- _EXERCISE DIRECTIONS_:
In the listing below, transcribe the line that contains "You are a computer-use agent. Image" and all lines following it, ending with the last line. Add nothing.

DATA RECORDS Block Start

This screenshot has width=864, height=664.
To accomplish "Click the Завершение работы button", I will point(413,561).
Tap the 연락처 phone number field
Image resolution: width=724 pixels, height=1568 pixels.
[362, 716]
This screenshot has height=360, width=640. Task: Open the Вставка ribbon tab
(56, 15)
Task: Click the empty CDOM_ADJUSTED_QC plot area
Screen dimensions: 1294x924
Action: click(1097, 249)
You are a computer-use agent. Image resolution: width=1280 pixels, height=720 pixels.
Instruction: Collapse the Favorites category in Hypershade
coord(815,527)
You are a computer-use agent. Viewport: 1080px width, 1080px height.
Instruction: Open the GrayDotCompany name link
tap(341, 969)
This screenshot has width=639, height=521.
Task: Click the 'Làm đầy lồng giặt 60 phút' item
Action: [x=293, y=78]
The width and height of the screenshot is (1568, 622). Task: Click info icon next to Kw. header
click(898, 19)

DATA RECORDS Block End

- _SOLUTION TO THE PROBLEM_:
You are a computer-use agent. Image resolution: width=1280 pixels, height=720 pixels.
Instruction: Collapse the Favorites category in Hypershade
coord(815,527)
You are a computer-use agent. Viewport: 1080px width, 1080px height.
Instruction: Open the GrayDotCompany name link
tap(341, 969)
This screenshot has width=639, height=521.
Task: Click the 'Làm đầy lồng giặt 60 phút' item
Action: [x=293, y=78]
The width and height of the screenshot is (1568, 622). Task: Click info icon next to Kw. header
click(898, 19)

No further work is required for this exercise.